Plant scientists at the University of California, Davis are breeding lettuce plants whose roots will save irrigation water by sipping deeper from soil moisture.
Louise Jackson, plant physiologist in the Vegetable Crops Department, is leading the study of roots with funding from the California Lettuce Research Board.
The approach, she told the board recently in Sacramento, is to find ways to manipulate root architecture for greater uptake of moisture without altering the dry weight of shoots, or heads, of commercial iceberg lettuce.
“With a deeper root system, we think plants could access water and nutrients deeper in the soil profile and therefore reduce the amount and frequency of irrigation water applied, and possibly decrease the amount of nutrients applied as well,” she said.
Data from the trials indicate that a plant can reach more moisture either with a deeper taproot or with lateral roots concentrated at the tip of the taproot.
“The more beneficial route for keeping shoot weight constant,” Jackson said, “is for the plant to build lots of laterals at the tip of the taproot. When the plant has a deeper taproot, it is at a cost to the shoot dry weight.”
The taproot, she explained, is chock full of stored nutrients and may not be economical for production of lettuce heads.
Thus, she said, pending final data, the apparent ideal combination, for production of heads and for deep water extraction, would be a cultivated lettuce gene for a shallow taproot and a wild lettuce gene for numerous lateral roots at the tip of the taproot.
The team is drawing from a store of crosses and backcrosses of cultivated Lactuca sativa and wild Lactuca serriola lettuces. They have tentatively identified wild lettuce genes that govern traits for deep rooting, long taproot length, and lateral roots at the bottom of the taproot. They are currently being confirmed.
Isolating these genes was easier, Jackson said, than the tasks ahead to cross the screened plants with cultivated lettuce to produce plants having the familiar traits of commercial lettuce. They will use molecular markers to determine traits.
Early crosses produced plants with scrambled combinations of genes, both desired and undesired, and many plants when grown in the field showed an array of odd sizes and shapes far from resembling commercial lettuce.
In field plots at UC, Davis the plants were grown with sufficient moisture for six weeks and then irrigation was halted for either eight days (mild drought) or 11 days (more severe drought). Measurements of above-ground biomass were taken, along with soil core samples to about a three-foot depth within a 30-hour period.
Potential advantages of the more efficient root system might be more rapid stand establishment and stronger competition with weeds.
Another research leader, Robert L. Gilbertson, plant pathologist at UC, Davis, reported to the board on his studies on lettuce mosaic virus (LMV), a potentially serious disease of the crop.

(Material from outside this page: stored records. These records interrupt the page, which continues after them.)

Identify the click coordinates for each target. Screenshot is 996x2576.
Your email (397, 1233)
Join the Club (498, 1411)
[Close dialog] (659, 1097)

He said the ELISA test used on seed lots is sound, although it requires skilled personnel to perform, and alternate hosts, including the ornamental, gazania, continue to be reservoirs for the virus.
Although diversity within the virus may cause minor differences in symptoms, he said, “In my opinion, no monster strain of the virus is out there threatening the industry.”
While another new, potential approach to dealing with the virus is with resistant, transgenic lettuce cultivars, Gilbertson noted the issue is on hold in view of the controversy surrounding transgenics.
Although LMV has not been a significant problem since seed testing and other steps have been in place, during the mid-1980s infections occurred in the Salinas Valley and elsewhere, leading to conjecture about new strains of the disease and the validity of the seed test.